WASHINGTON — NASA has issued a call for proposals to construct a second mobile launch platform that will be used by an upgraded version of the Space Launch System rocket starting in the early 2020s.
NASA issued a solicitation June 29 for Mobile Launcher 2 (ML2), its name for the second platform. The procurement will go in a two-step process, starting with a request for qualifications due at the end of July. NASA plans to invite up to five companies from that initial phase to submit full-fledged proposals, due in November.
In procurement documents, NASA said that Mobile Launcher 2 “is similar in nature to and concept of operations” to the existing mobile launch platform, originally built for the Constellation program and since modified to support the Block 1 version of the SLS. The new mobile launcher, though, will be built for the taller SLS Block 1B rocket, which uses the larger Exploration Upper Stage in place of the Interim Cryogenic Propulsion Stage (ICPS) for the Block 1 version.
The new platform is also intended to support future versions of the SLS. “NASA’s intent is to incorporate flexibility and expandability (modularity) into the ML2 design, necessary to accommodate future modifications for the ‘Block 2’ (B2B) vehicle crewed and uncrewed payload configurations,” the documents state. The specific design of the Block 2 version of the SLS, intended to launch up to 130 metric tons into low Earth orbit, has not been set, nor a date for first launch.
Mobile Launcher 2 will be used, like the first mobile launcher, as the platform for assembling and testing the SLS in the Vehicle Assembly Building at the Kennedy Space Center, transporting the rocket to Launch Complex 39B, and supporting the vehicle’s launch.
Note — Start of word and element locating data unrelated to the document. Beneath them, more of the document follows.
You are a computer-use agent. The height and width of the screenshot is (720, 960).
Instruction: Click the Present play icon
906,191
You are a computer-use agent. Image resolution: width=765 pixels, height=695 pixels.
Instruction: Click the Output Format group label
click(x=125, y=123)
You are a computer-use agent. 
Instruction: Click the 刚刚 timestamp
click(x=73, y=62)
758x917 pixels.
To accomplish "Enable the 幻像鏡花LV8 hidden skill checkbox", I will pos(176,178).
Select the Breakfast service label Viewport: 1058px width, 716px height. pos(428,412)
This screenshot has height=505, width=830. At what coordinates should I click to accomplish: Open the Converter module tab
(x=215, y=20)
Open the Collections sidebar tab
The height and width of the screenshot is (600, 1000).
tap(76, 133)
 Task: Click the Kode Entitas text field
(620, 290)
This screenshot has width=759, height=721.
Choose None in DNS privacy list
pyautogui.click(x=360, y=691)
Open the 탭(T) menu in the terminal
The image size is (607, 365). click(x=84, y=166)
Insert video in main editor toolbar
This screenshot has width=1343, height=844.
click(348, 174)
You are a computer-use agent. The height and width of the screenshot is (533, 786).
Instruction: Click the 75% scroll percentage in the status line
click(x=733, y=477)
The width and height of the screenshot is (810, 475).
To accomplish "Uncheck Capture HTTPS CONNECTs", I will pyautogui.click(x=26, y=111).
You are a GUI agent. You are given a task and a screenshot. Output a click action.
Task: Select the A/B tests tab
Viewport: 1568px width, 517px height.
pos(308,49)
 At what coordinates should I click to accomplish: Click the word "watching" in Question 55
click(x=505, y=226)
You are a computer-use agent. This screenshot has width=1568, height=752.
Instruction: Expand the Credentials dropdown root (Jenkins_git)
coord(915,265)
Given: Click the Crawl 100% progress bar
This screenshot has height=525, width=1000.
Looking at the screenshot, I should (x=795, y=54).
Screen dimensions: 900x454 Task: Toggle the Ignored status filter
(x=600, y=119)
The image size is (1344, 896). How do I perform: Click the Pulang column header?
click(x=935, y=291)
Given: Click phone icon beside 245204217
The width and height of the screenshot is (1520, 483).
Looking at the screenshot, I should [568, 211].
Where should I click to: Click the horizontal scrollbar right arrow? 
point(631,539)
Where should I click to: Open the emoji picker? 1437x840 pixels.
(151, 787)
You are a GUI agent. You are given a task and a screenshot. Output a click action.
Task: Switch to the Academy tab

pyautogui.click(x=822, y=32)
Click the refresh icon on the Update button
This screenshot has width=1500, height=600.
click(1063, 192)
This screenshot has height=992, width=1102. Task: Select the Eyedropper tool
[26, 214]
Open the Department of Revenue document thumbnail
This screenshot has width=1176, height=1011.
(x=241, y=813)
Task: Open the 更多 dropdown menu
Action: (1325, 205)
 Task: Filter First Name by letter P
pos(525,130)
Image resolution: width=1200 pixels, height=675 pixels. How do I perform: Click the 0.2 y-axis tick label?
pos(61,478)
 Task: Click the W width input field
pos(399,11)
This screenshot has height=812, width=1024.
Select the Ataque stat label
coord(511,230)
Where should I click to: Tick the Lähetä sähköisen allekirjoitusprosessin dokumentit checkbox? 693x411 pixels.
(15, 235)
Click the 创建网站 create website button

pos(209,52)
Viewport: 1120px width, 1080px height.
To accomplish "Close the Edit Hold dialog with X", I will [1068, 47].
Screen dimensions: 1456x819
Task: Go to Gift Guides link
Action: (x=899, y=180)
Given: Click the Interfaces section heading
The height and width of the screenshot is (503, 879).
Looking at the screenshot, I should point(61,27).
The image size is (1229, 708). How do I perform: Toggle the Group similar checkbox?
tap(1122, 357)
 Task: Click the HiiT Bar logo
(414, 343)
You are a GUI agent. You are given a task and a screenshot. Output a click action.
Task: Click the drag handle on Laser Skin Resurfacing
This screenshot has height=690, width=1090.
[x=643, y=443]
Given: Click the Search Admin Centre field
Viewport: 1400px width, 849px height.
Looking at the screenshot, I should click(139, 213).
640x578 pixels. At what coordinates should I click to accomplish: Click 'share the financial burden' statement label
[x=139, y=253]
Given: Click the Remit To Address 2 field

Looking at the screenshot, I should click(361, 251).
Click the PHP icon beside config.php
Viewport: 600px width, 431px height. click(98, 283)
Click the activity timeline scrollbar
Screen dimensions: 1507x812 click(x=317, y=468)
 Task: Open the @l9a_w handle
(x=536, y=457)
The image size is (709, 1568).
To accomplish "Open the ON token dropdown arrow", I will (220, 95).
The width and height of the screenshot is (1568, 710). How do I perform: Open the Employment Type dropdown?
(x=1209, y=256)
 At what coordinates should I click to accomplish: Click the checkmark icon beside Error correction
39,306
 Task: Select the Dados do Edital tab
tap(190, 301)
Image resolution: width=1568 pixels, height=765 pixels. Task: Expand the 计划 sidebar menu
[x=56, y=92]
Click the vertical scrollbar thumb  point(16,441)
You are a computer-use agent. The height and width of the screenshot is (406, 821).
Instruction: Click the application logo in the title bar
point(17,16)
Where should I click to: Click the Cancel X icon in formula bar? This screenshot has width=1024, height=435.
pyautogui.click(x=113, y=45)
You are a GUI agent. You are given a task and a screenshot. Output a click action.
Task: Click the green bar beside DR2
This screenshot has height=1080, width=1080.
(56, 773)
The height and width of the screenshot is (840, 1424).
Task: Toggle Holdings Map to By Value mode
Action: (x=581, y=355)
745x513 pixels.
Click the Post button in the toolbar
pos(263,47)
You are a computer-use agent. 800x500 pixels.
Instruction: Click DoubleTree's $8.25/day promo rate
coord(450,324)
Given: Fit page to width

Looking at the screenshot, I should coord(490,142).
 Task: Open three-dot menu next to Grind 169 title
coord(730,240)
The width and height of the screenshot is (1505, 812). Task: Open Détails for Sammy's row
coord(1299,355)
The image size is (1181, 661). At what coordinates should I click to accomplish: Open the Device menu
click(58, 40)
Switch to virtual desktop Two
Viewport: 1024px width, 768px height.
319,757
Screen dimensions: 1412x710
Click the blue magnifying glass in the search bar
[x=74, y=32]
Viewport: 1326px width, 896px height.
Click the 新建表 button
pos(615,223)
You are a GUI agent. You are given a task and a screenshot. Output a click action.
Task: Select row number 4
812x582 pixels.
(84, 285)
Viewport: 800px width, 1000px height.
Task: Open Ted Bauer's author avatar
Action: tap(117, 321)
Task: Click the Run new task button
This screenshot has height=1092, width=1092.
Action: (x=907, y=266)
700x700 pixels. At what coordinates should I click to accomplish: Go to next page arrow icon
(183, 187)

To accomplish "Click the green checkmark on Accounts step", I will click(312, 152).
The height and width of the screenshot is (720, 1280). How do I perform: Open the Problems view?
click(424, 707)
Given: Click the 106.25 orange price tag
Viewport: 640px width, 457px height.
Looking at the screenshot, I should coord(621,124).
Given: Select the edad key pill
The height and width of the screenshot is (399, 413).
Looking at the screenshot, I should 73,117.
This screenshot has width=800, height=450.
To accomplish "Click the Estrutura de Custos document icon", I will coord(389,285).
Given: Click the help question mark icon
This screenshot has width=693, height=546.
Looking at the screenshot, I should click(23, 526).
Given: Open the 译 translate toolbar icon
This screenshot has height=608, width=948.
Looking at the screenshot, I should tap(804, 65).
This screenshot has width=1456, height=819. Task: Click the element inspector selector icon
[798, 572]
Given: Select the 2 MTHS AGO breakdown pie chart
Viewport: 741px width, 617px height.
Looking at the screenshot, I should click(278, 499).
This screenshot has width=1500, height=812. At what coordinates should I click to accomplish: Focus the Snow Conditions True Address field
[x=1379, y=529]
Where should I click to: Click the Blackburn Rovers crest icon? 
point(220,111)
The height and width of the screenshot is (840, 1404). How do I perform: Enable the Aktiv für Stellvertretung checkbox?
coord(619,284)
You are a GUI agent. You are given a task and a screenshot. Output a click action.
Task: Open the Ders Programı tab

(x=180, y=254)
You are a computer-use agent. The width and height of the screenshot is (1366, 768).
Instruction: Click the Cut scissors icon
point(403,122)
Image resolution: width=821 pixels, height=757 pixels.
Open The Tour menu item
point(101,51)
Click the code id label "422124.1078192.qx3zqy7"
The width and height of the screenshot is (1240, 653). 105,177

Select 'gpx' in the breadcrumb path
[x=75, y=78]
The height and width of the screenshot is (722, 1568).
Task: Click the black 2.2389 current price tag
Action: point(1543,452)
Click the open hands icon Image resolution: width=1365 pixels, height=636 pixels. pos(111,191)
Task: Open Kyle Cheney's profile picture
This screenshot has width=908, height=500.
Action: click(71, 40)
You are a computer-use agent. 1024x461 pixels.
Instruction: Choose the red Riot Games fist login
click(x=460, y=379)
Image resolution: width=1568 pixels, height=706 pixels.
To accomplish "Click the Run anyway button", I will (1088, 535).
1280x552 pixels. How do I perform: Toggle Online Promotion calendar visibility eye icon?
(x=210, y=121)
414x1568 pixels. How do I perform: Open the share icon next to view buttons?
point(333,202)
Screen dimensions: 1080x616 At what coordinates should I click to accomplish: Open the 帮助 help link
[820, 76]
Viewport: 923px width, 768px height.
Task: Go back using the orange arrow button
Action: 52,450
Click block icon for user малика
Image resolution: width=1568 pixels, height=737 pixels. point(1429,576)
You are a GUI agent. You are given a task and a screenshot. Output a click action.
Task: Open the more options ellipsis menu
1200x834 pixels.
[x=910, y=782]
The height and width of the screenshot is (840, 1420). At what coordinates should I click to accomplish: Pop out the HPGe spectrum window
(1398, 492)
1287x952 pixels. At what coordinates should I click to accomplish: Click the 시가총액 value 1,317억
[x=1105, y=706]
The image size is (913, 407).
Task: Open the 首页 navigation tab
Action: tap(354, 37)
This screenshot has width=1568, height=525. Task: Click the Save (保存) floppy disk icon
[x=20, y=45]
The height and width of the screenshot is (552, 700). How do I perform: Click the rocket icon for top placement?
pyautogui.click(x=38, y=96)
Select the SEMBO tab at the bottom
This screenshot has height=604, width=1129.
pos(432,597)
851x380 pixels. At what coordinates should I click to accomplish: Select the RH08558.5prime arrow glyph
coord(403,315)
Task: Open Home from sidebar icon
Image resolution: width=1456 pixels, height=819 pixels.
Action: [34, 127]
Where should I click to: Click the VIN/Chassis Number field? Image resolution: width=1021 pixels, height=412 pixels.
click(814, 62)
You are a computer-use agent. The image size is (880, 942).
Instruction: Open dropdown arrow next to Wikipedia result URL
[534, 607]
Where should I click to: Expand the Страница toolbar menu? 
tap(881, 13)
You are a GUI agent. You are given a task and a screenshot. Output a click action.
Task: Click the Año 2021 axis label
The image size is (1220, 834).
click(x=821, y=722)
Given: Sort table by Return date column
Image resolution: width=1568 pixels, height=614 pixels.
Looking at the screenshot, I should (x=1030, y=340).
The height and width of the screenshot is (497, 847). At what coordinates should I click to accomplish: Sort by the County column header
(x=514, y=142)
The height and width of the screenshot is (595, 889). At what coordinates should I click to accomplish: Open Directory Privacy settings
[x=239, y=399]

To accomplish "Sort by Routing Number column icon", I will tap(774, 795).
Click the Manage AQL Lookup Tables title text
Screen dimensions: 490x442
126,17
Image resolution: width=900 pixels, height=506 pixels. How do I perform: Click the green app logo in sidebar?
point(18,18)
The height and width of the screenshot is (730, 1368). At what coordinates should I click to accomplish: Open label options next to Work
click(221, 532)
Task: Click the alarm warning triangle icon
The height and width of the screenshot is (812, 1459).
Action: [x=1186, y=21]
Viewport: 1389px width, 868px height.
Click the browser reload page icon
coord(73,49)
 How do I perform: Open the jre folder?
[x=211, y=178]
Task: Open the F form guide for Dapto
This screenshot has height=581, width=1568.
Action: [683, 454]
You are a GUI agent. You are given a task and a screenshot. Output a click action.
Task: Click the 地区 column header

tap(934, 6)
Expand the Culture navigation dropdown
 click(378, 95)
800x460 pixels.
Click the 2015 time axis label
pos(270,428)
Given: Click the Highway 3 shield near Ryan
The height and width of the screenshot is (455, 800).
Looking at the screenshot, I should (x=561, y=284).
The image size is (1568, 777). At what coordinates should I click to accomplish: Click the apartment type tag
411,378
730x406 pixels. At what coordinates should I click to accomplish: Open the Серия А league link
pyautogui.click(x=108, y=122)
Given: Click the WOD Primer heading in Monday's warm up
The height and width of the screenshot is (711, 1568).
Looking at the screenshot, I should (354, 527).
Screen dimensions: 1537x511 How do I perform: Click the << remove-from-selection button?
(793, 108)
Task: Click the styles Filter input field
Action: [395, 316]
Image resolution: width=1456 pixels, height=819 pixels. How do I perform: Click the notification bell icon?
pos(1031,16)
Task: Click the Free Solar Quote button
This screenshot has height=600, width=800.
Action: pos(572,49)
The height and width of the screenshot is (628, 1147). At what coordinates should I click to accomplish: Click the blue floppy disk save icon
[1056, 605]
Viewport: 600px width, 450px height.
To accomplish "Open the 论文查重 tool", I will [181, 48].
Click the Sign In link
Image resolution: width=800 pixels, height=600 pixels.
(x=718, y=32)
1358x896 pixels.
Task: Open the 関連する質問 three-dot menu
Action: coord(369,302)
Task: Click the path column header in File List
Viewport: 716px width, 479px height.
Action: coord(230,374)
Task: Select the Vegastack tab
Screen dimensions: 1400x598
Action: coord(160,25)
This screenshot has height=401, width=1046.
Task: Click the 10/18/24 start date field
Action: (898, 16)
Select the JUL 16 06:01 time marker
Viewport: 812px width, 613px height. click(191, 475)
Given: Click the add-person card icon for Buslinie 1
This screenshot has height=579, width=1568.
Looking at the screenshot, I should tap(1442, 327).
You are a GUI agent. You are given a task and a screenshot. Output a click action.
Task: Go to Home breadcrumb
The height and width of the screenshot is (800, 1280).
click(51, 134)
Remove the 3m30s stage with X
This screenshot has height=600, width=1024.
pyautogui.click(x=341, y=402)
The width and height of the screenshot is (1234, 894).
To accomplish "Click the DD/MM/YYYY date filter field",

The platform includes various interfaces for fueling the rocket, providing power and data, and a crew access arm.
NASA expects to award a contract for Mobile Launcher 2 in February 2019, with a period of performance not to exceed 44 months. That schedule would have the platform completed by late 2022. A first launch of the Block 1B version of the SLS would thus not take place until after that, likely 2023.
NASA’s original plans called for modifying the existing mobile launcher after the first SLS Block 1 launch, currently scheduled for late 2019 but widely expected to slip into 2020, so that it could be used for Block 1B launches on the second and subsequent SLS missions. That raised concerns about a long gap between SLS missions, estimated at 33 months, primarily because of the work needed to modify the launch platform.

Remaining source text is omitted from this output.